Inferring the Langevin Equation with Uncertainty via Bayesian Neural
Networks
- URL: http://arxiv.org/abs/2402.01338v1
- Date: Fri, 2 Feb 2024 11:47:56 GMT
- Title: Inferring the Langevin Equation with Uncertainty via Bayesian Neural
Networks
- Authors: Youngkyoung Bae, Seungwoong Ha, Hawoong Jeong
- Abstract summary: We present a comprehensive framework that employs Bayesian neural networks for inferring Langevin equations in both overdamped and underdamped regimes.
By providing a distribution of predictions instead of a single value, our approach allows us to assess prediction uncertainties.
We demonstrate the effectiveness of our framework in inferring Langevin equations for various scenarios including a neuron model and microscopic engine.
- Score: 4.604003661048267
- License: http://arxiv.org/licenses/nonexclusive-distrib/1.0/
- Abstract: Pervasive across diverse domains, stochastic systems exhibit fluctuations in
processes ranging from molecular dynamics to climate phenomena. The Langevin
equation has served as a common mathematical model for studying such systems,
enabling predictions of their temporal evolution and analyses of thermodynamic
quantities, including absorbed heat, work done on the system, and entropy
production. However, inferring the Langevin equation from observed trajectories
remains challenging, particularly for nonlinear and high-dimensional systems.
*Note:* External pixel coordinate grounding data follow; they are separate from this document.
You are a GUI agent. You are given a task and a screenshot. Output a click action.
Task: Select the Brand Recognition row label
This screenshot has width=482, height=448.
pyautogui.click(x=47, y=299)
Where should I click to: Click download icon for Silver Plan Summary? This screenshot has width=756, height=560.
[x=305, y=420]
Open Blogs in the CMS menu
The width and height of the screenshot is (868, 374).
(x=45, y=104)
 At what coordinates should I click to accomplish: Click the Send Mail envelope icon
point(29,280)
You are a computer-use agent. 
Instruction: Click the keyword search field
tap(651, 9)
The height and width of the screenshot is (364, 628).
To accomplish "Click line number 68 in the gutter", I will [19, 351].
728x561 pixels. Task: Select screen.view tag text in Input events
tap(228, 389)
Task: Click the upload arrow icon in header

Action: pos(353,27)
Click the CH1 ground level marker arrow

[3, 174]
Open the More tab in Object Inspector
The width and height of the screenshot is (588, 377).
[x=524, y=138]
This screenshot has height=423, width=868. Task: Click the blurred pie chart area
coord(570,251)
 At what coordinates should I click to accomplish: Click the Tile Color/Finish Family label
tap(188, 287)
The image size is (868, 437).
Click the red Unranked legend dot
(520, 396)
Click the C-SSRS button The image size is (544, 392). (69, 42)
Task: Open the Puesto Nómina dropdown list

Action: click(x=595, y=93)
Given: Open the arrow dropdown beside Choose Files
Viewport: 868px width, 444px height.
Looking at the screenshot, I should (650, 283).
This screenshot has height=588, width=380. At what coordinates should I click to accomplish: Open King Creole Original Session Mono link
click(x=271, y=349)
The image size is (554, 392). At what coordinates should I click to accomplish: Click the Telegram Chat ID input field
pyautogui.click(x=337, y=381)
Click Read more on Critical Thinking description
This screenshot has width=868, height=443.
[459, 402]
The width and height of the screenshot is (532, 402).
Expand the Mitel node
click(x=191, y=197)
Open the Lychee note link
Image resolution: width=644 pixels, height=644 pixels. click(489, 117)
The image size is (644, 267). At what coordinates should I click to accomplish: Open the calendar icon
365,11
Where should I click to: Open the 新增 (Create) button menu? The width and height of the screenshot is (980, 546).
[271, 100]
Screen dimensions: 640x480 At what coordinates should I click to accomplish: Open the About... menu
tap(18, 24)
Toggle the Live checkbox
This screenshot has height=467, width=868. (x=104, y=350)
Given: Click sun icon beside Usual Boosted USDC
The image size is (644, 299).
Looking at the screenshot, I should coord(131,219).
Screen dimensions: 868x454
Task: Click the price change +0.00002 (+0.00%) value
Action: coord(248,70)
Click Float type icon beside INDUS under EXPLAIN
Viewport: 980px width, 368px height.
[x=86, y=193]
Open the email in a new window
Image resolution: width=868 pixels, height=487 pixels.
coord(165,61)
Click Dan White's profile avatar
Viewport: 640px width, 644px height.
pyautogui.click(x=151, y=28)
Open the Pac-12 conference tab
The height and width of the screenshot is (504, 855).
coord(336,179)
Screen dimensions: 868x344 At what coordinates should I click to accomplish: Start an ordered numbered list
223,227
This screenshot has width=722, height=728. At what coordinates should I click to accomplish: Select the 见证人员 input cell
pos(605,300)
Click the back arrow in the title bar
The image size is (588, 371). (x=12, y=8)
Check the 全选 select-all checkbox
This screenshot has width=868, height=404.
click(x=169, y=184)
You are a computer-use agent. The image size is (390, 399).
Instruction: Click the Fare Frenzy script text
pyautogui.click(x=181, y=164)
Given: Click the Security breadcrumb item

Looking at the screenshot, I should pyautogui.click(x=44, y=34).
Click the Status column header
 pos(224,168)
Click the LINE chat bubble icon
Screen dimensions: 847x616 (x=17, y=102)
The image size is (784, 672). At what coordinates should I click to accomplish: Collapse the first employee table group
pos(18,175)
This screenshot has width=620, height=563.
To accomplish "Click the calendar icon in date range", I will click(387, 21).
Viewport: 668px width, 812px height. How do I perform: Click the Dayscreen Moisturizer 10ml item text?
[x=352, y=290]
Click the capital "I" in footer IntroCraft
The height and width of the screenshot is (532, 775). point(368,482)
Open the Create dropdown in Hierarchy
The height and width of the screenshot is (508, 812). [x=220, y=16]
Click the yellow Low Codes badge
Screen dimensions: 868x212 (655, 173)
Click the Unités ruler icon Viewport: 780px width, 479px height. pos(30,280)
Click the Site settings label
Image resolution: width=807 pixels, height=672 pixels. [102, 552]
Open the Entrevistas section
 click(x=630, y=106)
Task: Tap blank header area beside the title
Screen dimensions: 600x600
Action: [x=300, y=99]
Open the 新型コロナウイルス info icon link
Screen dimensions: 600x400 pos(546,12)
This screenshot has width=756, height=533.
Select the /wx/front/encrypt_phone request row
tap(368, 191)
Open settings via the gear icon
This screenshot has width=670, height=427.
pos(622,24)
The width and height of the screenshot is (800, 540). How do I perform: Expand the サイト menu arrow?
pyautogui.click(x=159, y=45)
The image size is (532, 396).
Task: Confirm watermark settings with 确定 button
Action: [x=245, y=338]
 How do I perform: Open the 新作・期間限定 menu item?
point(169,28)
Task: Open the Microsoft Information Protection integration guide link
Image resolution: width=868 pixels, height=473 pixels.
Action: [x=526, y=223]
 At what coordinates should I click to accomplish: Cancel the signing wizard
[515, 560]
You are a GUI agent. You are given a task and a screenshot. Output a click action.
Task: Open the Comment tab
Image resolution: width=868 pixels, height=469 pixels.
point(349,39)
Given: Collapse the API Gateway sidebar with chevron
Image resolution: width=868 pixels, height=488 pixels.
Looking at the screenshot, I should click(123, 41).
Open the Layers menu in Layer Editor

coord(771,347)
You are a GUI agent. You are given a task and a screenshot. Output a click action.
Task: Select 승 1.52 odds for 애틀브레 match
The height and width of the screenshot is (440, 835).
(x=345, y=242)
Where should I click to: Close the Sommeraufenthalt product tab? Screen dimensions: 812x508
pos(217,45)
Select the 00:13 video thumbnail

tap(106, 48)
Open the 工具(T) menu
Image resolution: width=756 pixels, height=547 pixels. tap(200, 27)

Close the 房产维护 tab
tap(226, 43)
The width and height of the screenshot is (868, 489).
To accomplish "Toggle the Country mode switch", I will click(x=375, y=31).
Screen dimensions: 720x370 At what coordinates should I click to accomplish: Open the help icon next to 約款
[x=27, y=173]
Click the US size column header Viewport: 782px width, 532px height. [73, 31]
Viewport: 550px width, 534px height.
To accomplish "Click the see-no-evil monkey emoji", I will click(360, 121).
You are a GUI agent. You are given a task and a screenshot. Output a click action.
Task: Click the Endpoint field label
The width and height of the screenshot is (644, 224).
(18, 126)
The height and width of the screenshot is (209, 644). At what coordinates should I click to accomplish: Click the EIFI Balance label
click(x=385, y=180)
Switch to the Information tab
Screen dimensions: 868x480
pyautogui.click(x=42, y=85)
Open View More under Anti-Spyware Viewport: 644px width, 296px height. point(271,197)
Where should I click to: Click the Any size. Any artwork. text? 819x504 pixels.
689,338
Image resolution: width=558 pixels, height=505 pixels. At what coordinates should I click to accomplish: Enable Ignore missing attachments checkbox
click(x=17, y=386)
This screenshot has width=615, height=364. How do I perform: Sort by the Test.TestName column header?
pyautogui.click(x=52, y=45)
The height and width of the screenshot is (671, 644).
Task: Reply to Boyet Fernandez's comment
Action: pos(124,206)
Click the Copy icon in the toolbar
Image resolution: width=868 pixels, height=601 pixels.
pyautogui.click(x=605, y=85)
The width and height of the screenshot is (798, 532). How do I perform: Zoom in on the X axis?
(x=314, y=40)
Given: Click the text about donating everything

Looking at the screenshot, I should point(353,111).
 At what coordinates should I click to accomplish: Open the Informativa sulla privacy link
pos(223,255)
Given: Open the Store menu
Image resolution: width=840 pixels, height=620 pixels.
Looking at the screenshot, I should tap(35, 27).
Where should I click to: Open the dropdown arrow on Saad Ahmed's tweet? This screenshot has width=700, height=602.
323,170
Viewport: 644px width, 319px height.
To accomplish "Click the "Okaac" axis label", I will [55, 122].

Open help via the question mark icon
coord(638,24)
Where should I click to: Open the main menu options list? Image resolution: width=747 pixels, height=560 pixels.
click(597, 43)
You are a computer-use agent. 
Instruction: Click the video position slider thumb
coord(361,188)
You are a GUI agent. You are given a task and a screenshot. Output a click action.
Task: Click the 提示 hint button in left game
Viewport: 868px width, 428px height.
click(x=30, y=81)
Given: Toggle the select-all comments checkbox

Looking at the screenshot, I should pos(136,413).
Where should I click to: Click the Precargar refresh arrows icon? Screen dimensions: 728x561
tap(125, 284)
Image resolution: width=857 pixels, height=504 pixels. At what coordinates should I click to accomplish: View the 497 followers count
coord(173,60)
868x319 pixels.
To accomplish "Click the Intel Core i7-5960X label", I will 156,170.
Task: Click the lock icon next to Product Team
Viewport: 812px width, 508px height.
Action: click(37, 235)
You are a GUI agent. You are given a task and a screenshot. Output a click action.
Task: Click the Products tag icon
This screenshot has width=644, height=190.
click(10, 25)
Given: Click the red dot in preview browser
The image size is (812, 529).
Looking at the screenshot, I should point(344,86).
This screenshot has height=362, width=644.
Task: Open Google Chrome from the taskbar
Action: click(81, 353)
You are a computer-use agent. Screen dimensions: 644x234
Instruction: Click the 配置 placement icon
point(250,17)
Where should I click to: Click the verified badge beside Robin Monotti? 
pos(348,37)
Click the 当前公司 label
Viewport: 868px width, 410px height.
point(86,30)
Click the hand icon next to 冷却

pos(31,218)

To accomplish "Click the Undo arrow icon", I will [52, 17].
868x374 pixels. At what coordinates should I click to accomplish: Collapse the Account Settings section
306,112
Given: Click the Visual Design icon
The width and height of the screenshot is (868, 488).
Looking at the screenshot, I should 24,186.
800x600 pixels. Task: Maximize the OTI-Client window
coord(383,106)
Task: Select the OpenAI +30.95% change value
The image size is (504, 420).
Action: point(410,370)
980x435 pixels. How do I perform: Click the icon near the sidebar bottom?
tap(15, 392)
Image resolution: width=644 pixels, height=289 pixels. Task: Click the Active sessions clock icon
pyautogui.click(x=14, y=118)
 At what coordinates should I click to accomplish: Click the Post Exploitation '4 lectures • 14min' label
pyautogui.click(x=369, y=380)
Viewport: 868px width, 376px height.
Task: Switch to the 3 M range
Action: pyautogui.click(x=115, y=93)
In this study, we present a comprehensive framework that employs Bayesian
neural networks for inferring Langevin equations in both overdamped and
underdamped regimes. Our framework first provides the drift force and diffusion
matrix separately and then combines them to construct the Langevin equation. By
providing a distribution of predictions instead of a single value, our approach
allows us to assess prediction uncertainties, which can prevent potential
misunderstandings and erroneous decisions about the system. We demonstrate the
effectiveness of our framework in inferring Langevin equations for various
scenarios including a neuron model and microscopic engine, highlighting its
versatility and potential impact.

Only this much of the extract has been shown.